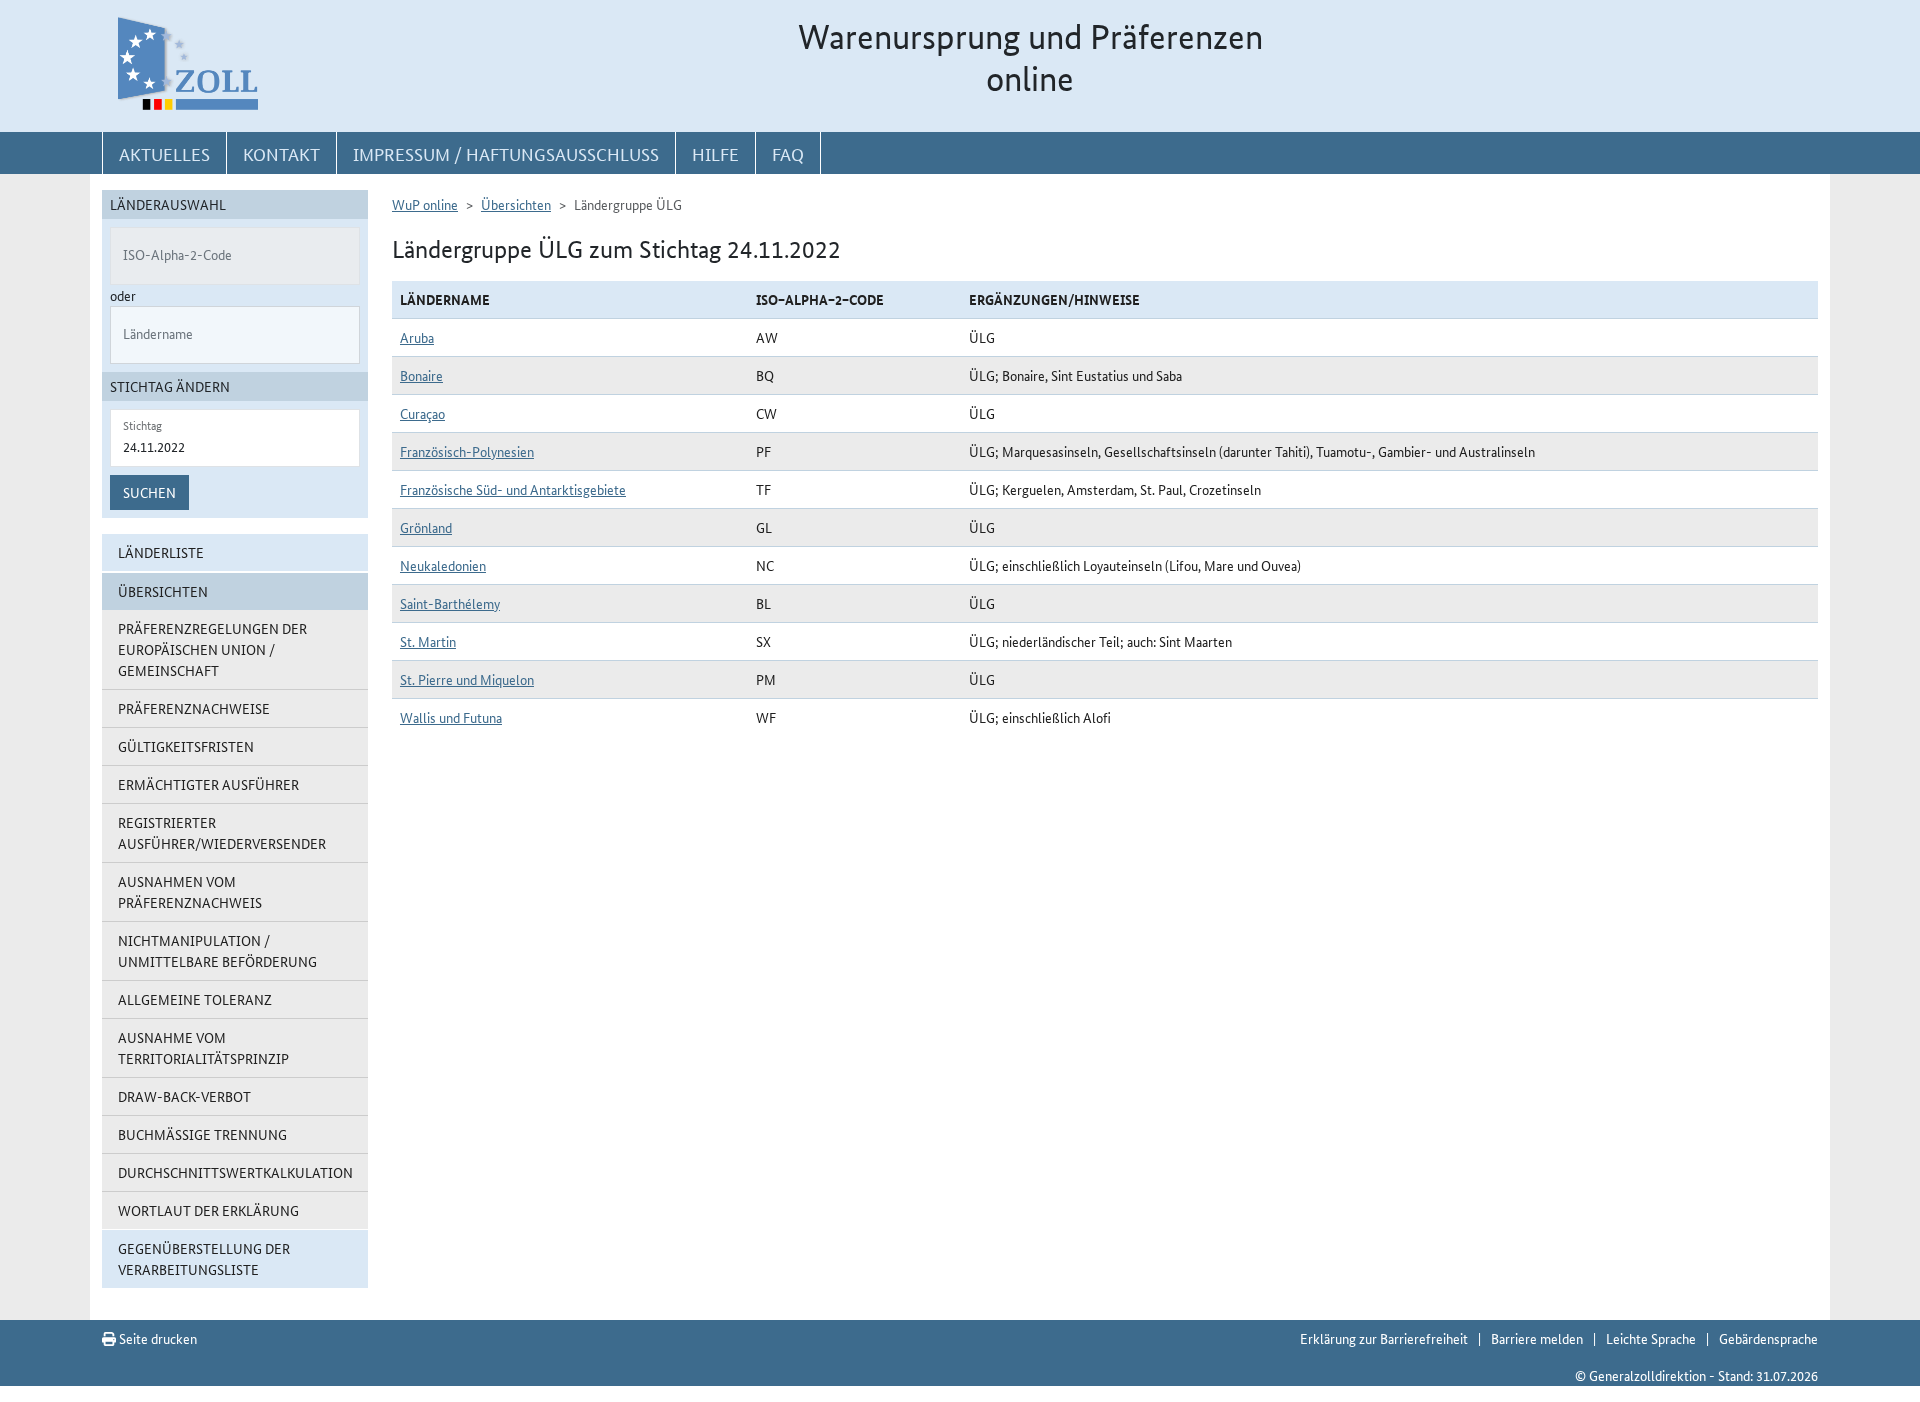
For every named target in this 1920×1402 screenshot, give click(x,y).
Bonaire (421, 375)
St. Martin (428, 641)
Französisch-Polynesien (467, 451)
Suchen (149, 492)
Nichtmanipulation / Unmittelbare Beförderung (217, 950)
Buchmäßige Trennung (202, 1134)
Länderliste (161, 552)
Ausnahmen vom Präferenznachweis (190, 891)
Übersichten (516, 204)
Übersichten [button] (163, 591)
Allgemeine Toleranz (195, 999)
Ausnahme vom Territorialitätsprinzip (203, 1047)
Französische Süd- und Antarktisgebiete (513, 489)
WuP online (425, 204)
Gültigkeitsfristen (186, 746)
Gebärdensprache (1768, 1338)
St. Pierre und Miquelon (467, 679)
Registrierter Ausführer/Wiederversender (222, 832)
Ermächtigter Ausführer (208, 784)
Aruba (417, 337)
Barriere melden (1537, 1338)
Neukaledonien (443, 565)
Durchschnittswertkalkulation (235, 1172)
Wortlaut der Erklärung (208, 1210)
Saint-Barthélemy (450, 603)
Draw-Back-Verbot (184, 1096)
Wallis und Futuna (451, 717)
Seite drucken (156, 1338)
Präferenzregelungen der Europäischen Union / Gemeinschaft (212, 649)
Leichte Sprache (1651, 1338)
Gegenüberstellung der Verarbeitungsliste (204, 1258)
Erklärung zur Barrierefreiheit (1384, 1338)
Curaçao (422, 413)
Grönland (426, 527)
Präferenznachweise (194, 708)
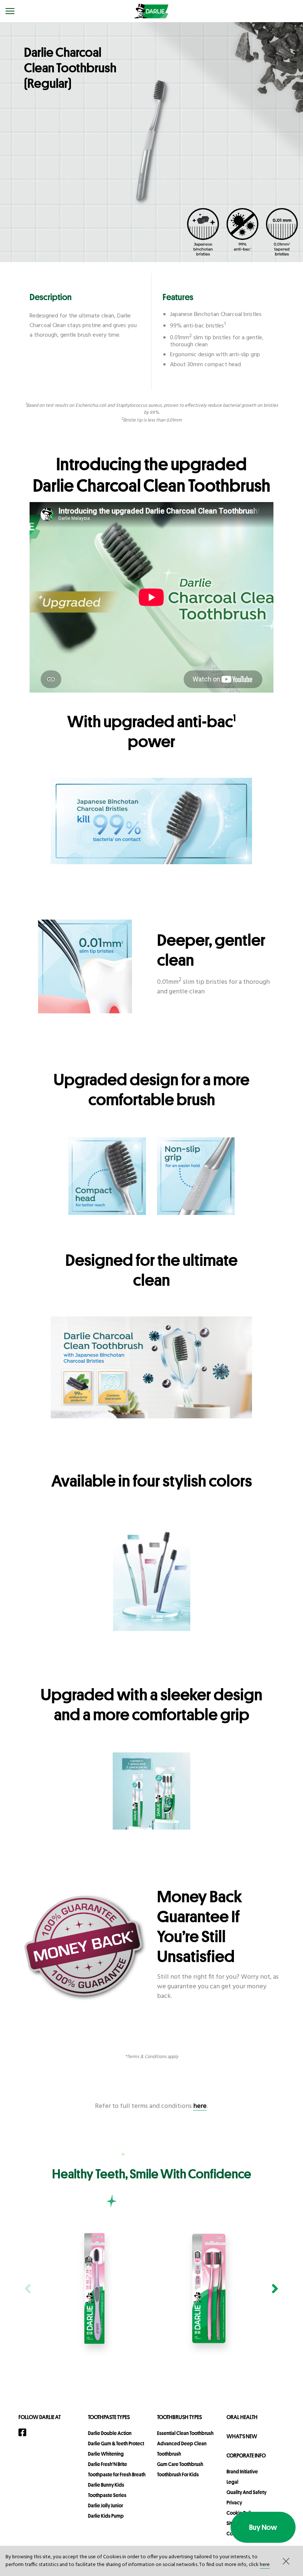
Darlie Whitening (106, 2454)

·····

Omit every picture, and please return the entries exactly from the first line through the line with "Wortlaut der Erklärung (208, 1210)", both included.

For every named target in this 1920×1402 screenshot, give click(x,y).
Bonaire (421, 375)
St. Martin (428, 641)
Französisch-Polynesien (467, 451)
Suchen (149, 492)
Nichtmanipulation / Unmittelbare Beförderung (217, 950)
Buchmäßige Trennung (202, 1134)
Länderliste (161, 552)
Ausnahmen vom Präferenznachweis (190, 891)
Übersichten (516, 204)
Übersichten [button] (163, 591)
Allgemeine Toleranz (195, 999)
Ausnahme vom Territorialitätsprinzip (203, 1047)
Französische Süd- und Antarktisgebiete (513, 489)
WuP online (425, 204)
Gültigkeitsfristen (186, 746)
Gebärdensprache (1768, 1338)
St. Pierre und Miquelon (467, 679)
Registrierter Ausführer/Wiederversender (222, 832)
Ermächtigter Ausführer (208, 784)
Aruba (417, 337)
Barriere melden (1537, 1338)
Neukaledonien (443, 565)
Durchschnittswertkalkulation (235, 1172)
Wortlaut der Erklärung (208, 1210)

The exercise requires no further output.